Książka jest przepełniona emocjami. Na każdej stronie możesz znaleźć wstrząsające relacje. Narratorem jest główna bohaterka. Widzimy świat jej oczami. Dzięki takiemu zabiegowi, możemy przejść cały proces razem z nią: niedowierzanie, akceptacje, ukrycie, obrzydzenia, żałobę, złość... Autorka wprawnie działa słowem. Sprawia, że mimo bólu, książki nie da się odłożyć. Jak narkoman, po nową działkę, wchodzimy w świat „po” i staramy się zrozumieć cały proces. A jest on bardzo skomplikowany. Gwarantuje – będziesz rwać sobie włosy z głowy. Wielu zachowań nie zrozumiesz. Zrobią to osoby, które przeszły podobną sytuację lub prawdziwą traumę. Wtedy nic nie jest racjonalne. Każda droga jest dobra, aby nie czuć. Bo co sprawia ból? Uczucia, myślenie. Eden też już nie chce myśleć. Pragnie zamknąć drzwi i zgubić klucz. Tylko nie zawsze tak się da.
Feeria Young zrobili coś cudownego. Wydali książkę dla młodzieży o bardzo ciężkim temacie. Może dzięki niej, zagubiona dusza odzyska głos? Dlaczego nie? Każda droga jest dobra, aby ukarać zwyrodnialca. Fabuła książki jest na tyle skomplikowana, że krzywdę wyrządził najbliższy człowiek. To jest wielki plus. Pokazanie, jak silne relacje mogą wpłynąć, na decyzję o zwróceniu na siebie uwagi. Albo na zamknięciu się przed bliskimi.



Z każdą kolejną stroną, wchodziłam coraz głębiej w przestawiony świat. Uczucia są opisane tak prawdziwie, że czułam je podczas czytania. Przysięgam, dawno tak nie ryczałam. Łzy leciały i nie chciały się zatrzymać. Nie jest to powieść o radzeniu sobie z dawną sytuacją. Czytelnik, na każdym etapie wie, co się dzieje. Zaczynając od nocy
z gwałtem, po konsekwencje tej nocy. 
Życie Eden zmienia się jak kalejdoskopie. Radzi sobie etapami, a zachowanie ciągnie ją w otchłań. Niczym równią pochyłą, stacza się coraz dalej od własnego ja. Czy już taka pozostanie? Kiedy pisze recenzję, moje płuca działają na pół oddechu, a w głowie gra mi utwór Nirvana - „Rape me”.
Wracam myślami do przeszłości oraz do momentów w książce. Nadal trzęsą mi się ręce, w oczach mam łzy, a serce uderza jak szalone. Powieść Amber Smith nie jest łatwa, ani przyjemna, jednak szalenie potrzebna. Cieszę się, że na rynku pojawiają się książki, które rozdzierają czytelnika, żeby mógł później złożyć się na nowo. Kiedy weryfikuje swoje poglądy i postrzeganie świata. Niby każdy wie, że takie rzeczy mają miejsce, ale bez ciągłego przypominania, ta wiedza zanika. A tak być nie może. Nie, dla bestialstwa. Zdaje sobie sprawę, że moja recenzje nie jest do końca taka, jak powinna. W głównej mierze jest opinią. Przy tak trudnym dla mnie temacie, nie umiem inaczej. Mam nadzieję, że to zrozumiesz drogi czytelniku. 

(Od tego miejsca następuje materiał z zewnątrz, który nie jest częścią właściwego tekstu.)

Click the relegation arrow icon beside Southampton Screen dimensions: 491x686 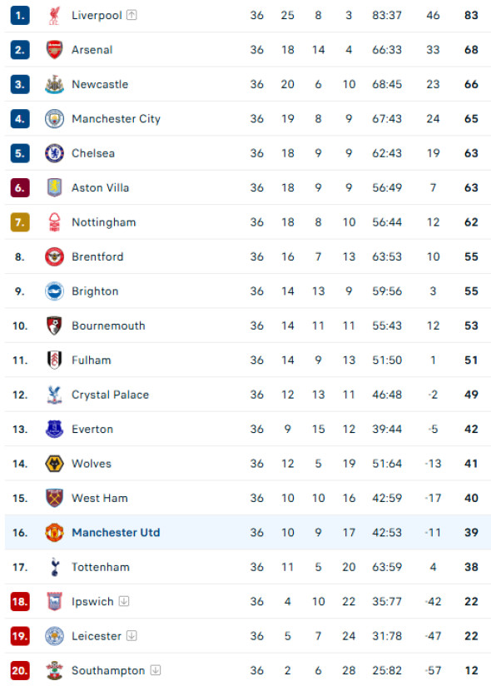click(x=156, y=670)
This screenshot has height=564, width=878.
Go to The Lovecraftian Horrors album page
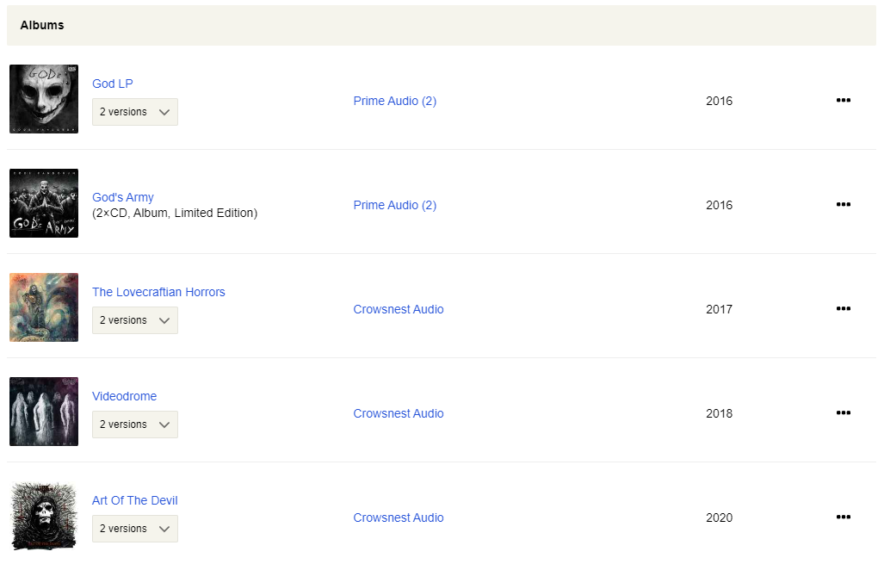pos(158,292)
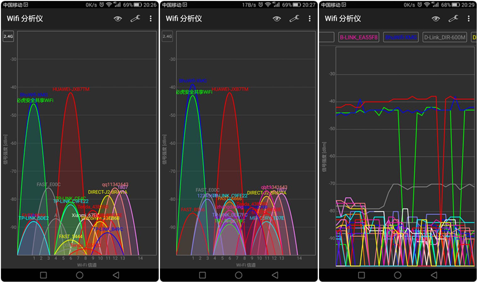Click the eye view icon in the 20:29 screen
The height and width of the screenshot is (283, 478).
[x=436, y=19]
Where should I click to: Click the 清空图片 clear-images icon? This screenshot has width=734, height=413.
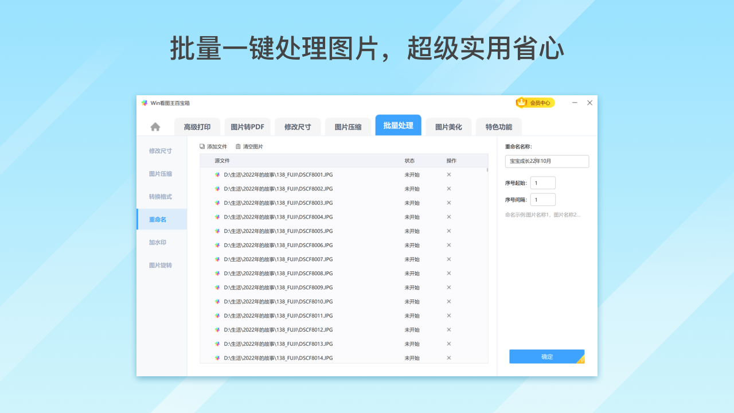pos(238,146)
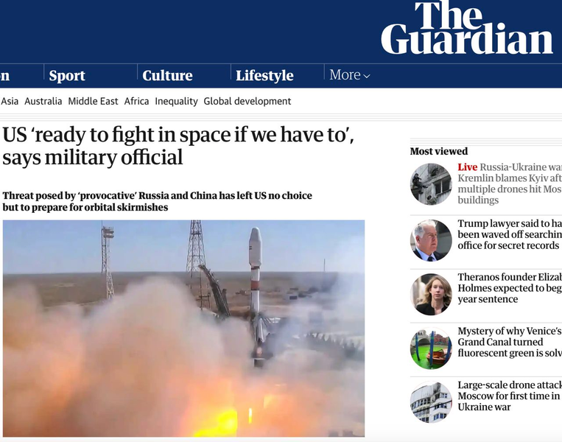Go to the Lifestyle section
The image size is (562, 442).
point(264,75)
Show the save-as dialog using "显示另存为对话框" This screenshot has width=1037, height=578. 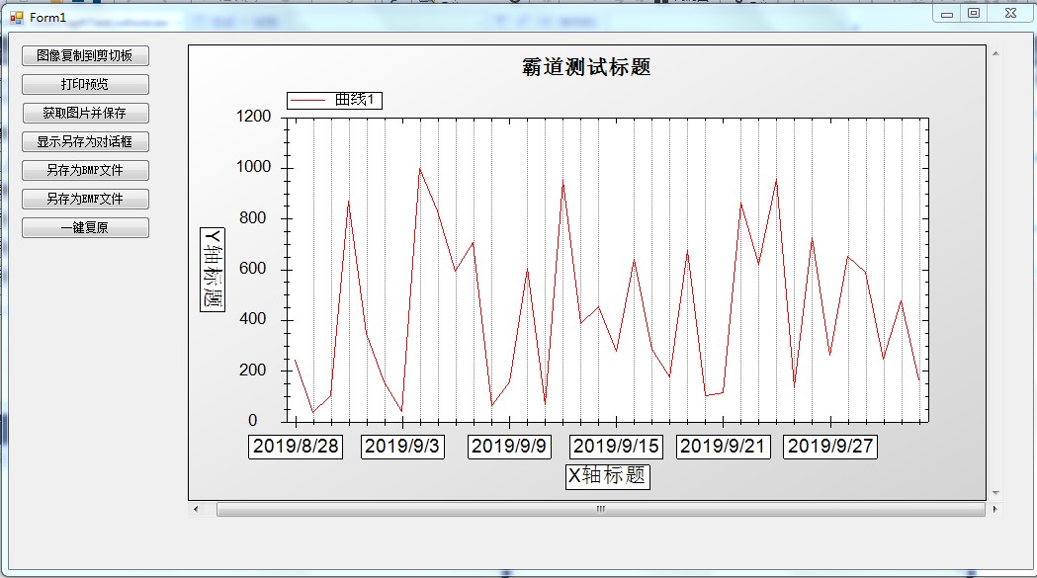tap(84, 141)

Bliskość jego ciała przyprawia mnie o fizyczny wstręt, jak znak ostrzegawczy błyskający neonowymi światłami: NIEBEZPIECZEŃSTWO NIEBEZPIECZEŃSTWO NIEBEZPIECZEŃSTWO. Uciekaj od niego, mówi mi moje ciało. Ale ciężko jest uciec od kogoś takiego jak on. (...) Przesuwa ręce na przód moich jeansów i w górę, dotyka mnie przez podkoszulek, dotyka mnie wszędzie. Otwarte usta przytyka do mojej szyi. (...) Nie odpowiada. Dalej przesuwa po mnie wzrokiem z góry na dół ze wstrętnym uśmieszkiem. Moje serce bije tak głośno, ze słyszę je w uszach. Dopiero teraz widzę, ze byłam zbyt pewna siebie. Zapomniałam, jak długie są łapy Kevina. Przypomniał mi. Potem odchodzi w ciszy, tak jak wszedł, zostawiając mnie zamarłą z przerażenia. 



A co jest najlepsze? W „Co mnie zmieniło na zawsze” nie ma minusów. Stylistycznych, fabularnych, ani żadnych innych. Całość jest spójna i konkretna. Przedstawia prawdę. Nie ma cukrowania i słodkich słówek. Happy end nie jest najważniejszy. Postaci drugoplanowe wywierają wpływ na zdarzenia. Szczególnie rodzice Eden. Ich charaktery są nakreślone szczegółowo. Najlepsza przyjaciółka mogłaby być Twoja najlepsza przyjaciółką. Realizm jest największym plusem.
Na uwagę zasługuje także okładka. Srebrne tło z pastelowym wykończeniem. Kiedy patrzę na dziewczynę z okładki – tak właśnie widzę Eden. Zapatrzona w dal, zatopiona we własnych myślach. Nikomu nie zdradza co się w niej dzieje. Co się z nią stało. Tylko ona i jej własna głowa.
Podsumowując, polecam każdemu. Ok, jeśli masz słabe nerwy – nie wiem czy to będzie dobry pomysł. Mimo wszystko, uważam że powinno się poznać historię Eden. Odkryć co się dzieje z człowiekiem w takiej sytuacji. Książka bardzo wiele wyjaśnia i otwiera oczy wątpiącym. Poznaj Eden i jej nowe życie.



    


Moja ocena: 6/6 ( a najlepiej to 10 na 6 :P)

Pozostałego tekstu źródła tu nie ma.